* _Consigne_
Poursuivez le texte sur le Kinderblock d'Auschwitz après sa dernière phrase.

* _Extrait du texte_
Autre chose dont je me souviens bien : des SS aussi assistaient aux représentations, en spectateurs. Parmi eux se trouvaient le docteur Mengele et un autre médecin du nom de Lucas – j’ai plus tard témoigné contre lui au procès d’Auschwitz, à Francfort. Les allusions cryptiques, le langage codé nous permettaient – à nous, enfants et madrichim – d’exprimer les deux facettes de notre situation. Que ces spectateurs reçoivent ou non le message, c’était important pour nous. »

On retrouve ce théâtre des poux célestes dans Le Mur de Lisa Pomnenka lors d’une représentation organisée par un éducateur lui-même proche du cynisme. Kulka évoque aussi certains « amusements hors programme », comme de toucher les barbelés de la clôture électrifiée : manière de jouer avec la « petite mort » là où la « Grande Mort » ne laissait aucun jeu possible, car la « grande peur des crématoires » ne pouvait, elle, être surmontée. C’est pourtant cet « empire » absolu qui nourrissait cet « humour noir unique », dont le sens était parfois indécidable. Au Kinderblock, Kulka dit avoir rencontré ensemble l’histoire, la musique et la mort, et cette rencontre conjointe nourrissait une énigme incessante : celle du feu des crématoires qui continuaient de brûler paisiblement dans un ciel parsemé d’étoiles. Mais cette énigme d’une mort absurde était livrée à la « curiosité envers la vie », elle s’intégrait à « l’énigme de la vie ».

* _Données répertoriées_
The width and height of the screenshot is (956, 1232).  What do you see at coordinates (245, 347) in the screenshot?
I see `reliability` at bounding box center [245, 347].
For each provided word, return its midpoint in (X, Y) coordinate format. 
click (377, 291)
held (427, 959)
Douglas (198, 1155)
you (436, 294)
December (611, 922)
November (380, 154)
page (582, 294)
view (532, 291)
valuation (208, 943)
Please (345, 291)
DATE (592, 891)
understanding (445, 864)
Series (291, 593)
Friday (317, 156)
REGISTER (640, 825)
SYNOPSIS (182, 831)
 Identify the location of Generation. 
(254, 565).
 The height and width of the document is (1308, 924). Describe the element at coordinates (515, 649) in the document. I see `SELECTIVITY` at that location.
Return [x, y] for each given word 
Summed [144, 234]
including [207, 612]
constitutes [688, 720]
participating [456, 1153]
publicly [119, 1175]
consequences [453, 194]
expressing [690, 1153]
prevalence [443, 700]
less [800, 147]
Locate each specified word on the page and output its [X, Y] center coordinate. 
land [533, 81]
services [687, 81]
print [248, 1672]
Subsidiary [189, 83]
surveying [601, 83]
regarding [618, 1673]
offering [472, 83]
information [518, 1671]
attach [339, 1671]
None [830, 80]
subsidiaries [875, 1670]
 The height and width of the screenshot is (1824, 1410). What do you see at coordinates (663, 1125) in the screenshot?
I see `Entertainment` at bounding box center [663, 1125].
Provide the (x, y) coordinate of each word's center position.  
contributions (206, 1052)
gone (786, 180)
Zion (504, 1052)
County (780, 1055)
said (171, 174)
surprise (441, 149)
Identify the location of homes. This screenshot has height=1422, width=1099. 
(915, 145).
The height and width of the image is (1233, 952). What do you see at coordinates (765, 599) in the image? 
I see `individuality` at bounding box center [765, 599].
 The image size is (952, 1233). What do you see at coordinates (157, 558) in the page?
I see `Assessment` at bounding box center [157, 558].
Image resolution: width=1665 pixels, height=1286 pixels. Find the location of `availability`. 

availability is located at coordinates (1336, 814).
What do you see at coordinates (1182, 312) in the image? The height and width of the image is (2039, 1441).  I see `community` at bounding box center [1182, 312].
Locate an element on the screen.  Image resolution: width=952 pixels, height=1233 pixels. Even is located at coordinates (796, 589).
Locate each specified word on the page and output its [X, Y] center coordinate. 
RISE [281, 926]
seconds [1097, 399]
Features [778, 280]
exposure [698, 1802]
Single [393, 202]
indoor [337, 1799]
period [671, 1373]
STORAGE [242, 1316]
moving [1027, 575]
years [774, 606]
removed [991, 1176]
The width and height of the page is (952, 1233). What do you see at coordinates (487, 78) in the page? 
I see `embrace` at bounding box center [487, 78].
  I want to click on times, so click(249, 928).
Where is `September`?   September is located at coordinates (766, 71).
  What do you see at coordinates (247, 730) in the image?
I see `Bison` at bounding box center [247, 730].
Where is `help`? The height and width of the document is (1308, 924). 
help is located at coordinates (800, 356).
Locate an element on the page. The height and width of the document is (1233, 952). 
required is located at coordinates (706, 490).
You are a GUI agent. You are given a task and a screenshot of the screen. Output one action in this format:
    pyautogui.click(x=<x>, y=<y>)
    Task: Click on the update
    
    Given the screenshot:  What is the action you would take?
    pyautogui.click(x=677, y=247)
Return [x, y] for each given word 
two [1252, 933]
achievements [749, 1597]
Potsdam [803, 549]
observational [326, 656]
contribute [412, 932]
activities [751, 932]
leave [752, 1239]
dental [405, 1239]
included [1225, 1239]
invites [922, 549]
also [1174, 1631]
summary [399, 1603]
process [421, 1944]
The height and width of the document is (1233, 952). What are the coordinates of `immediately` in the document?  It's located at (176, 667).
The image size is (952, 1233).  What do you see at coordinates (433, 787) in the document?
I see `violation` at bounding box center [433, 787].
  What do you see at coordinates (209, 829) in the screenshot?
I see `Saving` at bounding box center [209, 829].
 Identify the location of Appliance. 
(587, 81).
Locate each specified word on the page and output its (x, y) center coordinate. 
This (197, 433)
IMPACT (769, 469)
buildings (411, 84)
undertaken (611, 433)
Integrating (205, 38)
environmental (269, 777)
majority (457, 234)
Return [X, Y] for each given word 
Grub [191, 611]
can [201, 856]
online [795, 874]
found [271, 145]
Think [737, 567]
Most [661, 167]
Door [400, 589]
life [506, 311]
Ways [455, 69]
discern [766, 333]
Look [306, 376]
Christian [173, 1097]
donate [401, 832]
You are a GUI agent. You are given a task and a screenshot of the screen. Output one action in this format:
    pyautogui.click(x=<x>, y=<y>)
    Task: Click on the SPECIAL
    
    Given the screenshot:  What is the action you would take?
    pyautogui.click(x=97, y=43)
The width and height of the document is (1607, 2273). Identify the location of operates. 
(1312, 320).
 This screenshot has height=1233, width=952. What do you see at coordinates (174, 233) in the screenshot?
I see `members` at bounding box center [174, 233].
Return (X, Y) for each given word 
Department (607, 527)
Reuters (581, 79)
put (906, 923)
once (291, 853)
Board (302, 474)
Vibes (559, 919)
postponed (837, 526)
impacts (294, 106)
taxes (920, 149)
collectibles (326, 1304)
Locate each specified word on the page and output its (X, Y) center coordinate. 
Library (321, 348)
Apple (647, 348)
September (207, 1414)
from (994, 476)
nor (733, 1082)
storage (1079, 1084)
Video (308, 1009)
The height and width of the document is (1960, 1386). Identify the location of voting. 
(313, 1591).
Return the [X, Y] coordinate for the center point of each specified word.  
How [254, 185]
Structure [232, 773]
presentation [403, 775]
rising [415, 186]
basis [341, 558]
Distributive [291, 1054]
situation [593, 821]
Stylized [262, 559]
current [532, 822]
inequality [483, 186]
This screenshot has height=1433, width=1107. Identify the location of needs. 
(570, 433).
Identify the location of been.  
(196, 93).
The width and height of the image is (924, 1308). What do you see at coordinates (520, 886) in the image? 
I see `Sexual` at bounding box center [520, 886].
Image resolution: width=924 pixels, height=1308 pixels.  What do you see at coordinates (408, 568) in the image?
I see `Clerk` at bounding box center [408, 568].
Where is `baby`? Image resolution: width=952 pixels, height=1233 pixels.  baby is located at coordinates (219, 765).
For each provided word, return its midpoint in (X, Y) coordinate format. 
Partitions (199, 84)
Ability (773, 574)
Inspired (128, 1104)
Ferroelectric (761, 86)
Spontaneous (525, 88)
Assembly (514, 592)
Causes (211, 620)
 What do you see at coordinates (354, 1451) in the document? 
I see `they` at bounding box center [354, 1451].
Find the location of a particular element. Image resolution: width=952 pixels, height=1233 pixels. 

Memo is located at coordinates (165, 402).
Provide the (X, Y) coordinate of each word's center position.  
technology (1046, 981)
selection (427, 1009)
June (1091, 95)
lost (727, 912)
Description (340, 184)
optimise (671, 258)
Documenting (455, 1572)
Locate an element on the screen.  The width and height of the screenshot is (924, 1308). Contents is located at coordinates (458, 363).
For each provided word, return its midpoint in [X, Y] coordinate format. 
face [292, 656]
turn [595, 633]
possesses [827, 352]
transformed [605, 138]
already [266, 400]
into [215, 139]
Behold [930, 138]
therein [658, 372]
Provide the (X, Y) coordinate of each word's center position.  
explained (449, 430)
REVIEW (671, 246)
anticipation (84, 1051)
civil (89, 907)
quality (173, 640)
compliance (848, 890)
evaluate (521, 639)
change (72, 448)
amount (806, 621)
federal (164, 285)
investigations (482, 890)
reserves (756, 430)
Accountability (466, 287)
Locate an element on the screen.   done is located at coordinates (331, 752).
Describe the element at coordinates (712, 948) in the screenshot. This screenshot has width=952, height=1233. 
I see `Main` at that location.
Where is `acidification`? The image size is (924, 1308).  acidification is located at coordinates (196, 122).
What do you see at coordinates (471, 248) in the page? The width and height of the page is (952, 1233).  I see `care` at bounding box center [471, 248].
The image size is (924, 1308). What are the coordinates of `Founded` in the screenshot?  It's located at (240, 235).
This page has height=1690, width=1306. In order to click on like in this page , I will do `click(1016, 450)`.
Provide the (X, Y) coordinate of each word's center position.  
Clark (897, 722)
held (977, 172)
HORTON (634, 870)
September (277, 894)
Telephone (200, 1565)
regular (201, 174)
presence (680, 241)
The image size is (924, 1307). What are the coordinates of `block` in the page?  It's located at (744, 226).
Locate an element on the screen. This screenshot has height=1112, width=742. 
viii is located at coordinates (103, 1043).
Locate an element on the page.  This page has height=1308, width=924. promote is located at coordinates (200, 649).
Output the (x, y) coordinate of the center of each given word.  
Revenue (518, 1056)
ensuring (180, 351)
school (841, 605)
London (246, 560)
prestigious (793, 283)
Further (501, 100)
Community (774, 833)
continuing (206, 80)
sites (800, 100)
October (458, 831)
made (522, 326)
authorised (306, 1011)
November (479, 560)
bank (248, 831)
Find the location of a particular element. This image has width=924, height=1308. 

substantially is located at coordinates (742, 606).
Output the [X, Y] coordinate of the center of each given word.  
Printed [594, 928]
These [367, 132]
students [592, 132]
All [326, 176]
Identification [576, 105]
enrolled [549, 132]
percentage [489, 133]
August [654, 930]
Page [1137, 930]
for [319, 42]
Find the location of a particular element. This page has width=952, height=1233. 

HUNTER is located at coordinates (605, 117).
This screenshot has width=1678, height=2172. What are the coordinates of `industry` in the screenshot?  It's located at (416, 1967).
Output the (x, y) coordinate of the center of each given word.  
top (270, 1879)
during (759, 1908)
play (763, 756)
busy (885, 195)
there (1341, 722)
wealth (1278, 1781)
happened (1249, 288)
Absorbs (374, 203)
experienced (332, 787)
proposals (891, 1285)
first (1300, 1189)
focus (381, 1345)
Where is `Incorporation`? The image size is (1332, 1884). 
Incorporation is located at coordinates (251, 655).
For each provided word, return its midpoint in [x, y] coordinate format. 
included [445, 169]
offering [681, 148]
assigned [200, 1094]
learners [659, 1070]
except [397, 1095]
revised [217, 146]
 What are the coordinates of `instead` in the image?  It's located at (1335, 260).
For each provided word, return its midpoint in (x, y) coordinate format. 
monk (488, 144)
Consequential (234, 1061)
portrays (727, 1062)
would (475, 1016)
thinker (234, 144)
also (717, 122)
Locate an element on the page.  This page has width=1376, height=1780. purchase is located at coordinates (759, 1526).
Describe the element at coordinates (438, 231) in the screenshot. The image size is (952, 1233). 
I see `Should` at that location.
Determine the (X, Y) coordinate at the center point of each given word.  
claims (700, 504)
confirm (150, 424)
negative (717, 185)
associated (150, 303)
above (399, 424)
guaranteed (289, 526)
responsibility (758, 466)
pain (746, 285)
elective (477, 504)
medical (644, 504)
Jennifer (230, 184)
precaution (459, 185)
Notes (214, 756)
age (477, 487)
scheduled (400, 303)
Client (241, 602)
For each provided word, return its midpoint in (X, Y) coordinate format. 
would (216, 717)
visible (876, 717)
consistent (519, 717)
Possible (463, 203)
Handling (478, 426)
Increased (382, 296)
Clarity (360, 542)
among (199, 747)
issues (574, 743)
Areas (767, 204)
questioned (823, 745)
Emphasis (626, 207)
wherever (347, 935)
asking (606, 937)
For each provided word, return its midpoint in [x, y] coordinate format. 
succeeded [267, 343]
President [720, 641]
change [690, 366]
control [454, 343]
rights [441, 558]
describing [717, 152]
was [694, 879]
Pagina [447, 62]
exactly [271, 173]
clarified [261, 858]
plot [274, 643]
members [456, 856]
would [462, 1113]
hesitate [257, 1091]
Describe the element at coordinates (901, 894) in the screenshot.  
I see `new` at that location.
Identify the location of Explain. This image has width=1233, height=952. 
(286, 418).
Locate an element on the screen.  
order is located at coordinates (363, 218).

* _Réponse ci-dessous_
L’art faisait partie de cette énigme et grimaçait avec elle, telle l’Ode à la joie qu’Imre, un éducateur, fit répéter à un chœur d’enfants dans la baraque des latrines parce que l’acoustique en était excellente, et dont l’enfant ne découvrit les paroles que plus tard, alors qu’il en rejouait l’air sur un harmonica au camp des hommes : un détenu lui demanda s’il savait ce qu’il jouait là et essaya de lui expliquer « la terrible absurdité, la terrible merveille qu’un chant d’hymne à la joie et à la fraternité de l’homme, l’Ode à la joie de Schiller dans la Neuvième Symphonie de Beethoven, soit joué face aux crématoires d’Auschwitz. » S’interrogeant sur le choix du morceau, Kulka hésite : était-ce une ultime affirmation de la liberté humaine ou un « acte de sarcasme extrême » de la part d’un adulte « inculquant à des êtres naïfs des valeurs naïves, sublimes et merveilleuses, tout en sachant que ces valeurs ne riment à rien », et donc « un genre d’autodérision presque diabolique » ? L’historien se dit tenté de croire en la première interprétation, ayant bâti sur elle une bonne partie de sa vie, mais pour s’illusionner peut-être : « Il m’arrive souvent, écrit-il, de croire avoir acheté une illusion et la revendre sous différentes formes. » À la « croyance sans réserve de Beethoven et de Schiller en tant que tels », ne faut-il pas substituer celle « de Beethoven et de Schiller qui avaient été chantés un jour devant les crématoires d’Auschwitz » ? Kulka ne choisit pourtant pas : « Pour moi, le sujet demeure ouvert, comme les grands bras d’Imre qui s’ouvraient de part et d’autre et restaient en suspens ».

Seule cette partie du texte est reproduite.